Installation and Setup

  1. Clone the repository

    git clone https://github.com/Evolutionary-Algorithms-On-Click/volpe-integration
  2. Install dependencies If using uv:

    uv sync

    Or using standard pip:

    pip install -r requirements.txt

Running the Service

Start the FastAPI server using fastapi or uvicorn.

# Using fastapi CLI
fastapi run app/main.py --port 9000 --reload 

The service will be available at http://localhost:9000.

Running with Docker

You can also run the service using Docker. The service is configured to run on port 6000 inside the container.

Using Docker Compose

docker-compose up --build

The service will be available at http://localhost:6000.

Using Docker CLI

  1. Build the image:

    docker build -t volpe-integration .
  2. Run the container:

    docker run -p 6000:6000 -v /var/run/docker.sock:/var/run/docker.sock volpe-integration

NOTE: The container needs access to /var/run/docker.sock to be able to build and save the optimization job images.

API Documentation

1. Submit Job

Endpoint: POST /submit

This endpoint accepts a multipart/form-data request to submit a new optimization job. Builds the .tar file and sends to volpe framework

Parameters:

  • request_data (Form Field, Required): A JSON string representing the optimization request. It must validate against the OptimizationRequest schema. Typically a the same notebook structure returned from EvOC v2 LLM Microservice
    • Structure:
      {
        "user_id": "string",
        "notebook_id": "string",
        "notebook": {
          "cells": [ ... ],
          "requirements": "numpy\npandas"
        },
        "preferences": { ... }
      }
  • file (File Field, Optional): A binary file (e.g., data.csv) that will be uploaded and placed into the execution container's working directory. If a file named data.csv is uploaded, it will override any default data file.

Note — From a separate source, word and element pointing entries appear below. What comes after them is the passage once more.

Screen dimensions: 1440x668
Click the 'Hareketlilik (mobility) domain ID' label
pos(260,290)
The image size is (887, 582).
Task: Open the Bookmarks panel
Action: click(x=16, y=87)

Response: Returns a JSON object containing the status, message, and the problem_id.

2. Stream Results

Endpoint: GET /results/{problem_id}

This endpoint opens a Server Sent Events (SSE) stream to relay updates from the Volpe Framework for a specific problem.

Response: A text stream of events (standard SSE format).

3. Health Check

Endpoint: GET /

Returns a simple status message to verify the service is operational.

Architecture and Workflow

When a request is received at /submit, the service performs the following steps:

  1. Validation: It parses the JSON request_data and validates it against the internal Pydantic models.
  2. Context Creation:
    • It extracts code cells from the provided notebook.
    • It wraps the user code using a standard template (wrapper_template.py) to ensure compatibility with the Volpe runtime.
    • It prepares a tmp dir containing the generated main.py, a Dockerfile, requirements.txt, and necessary protobuf definitions.
    • If a file was uploaded, it is written to this directory.
  3. Image Build: It uses the local Docker daemon to build a Docker image tagged with the notebook ID.
  4. Export: The built image is immediately exported as a tarball stream.
  5. Dispatch: The tarball and metadata are uploaded to the configured VOLPE_FRAMEWORK_URL.
  6. Cleanup: The Docker image is removed from the local daemon to save space, though the tarball is temporarily cached in build_artifacts/ and the main.py in debug_artifacts/ for debugging purposes.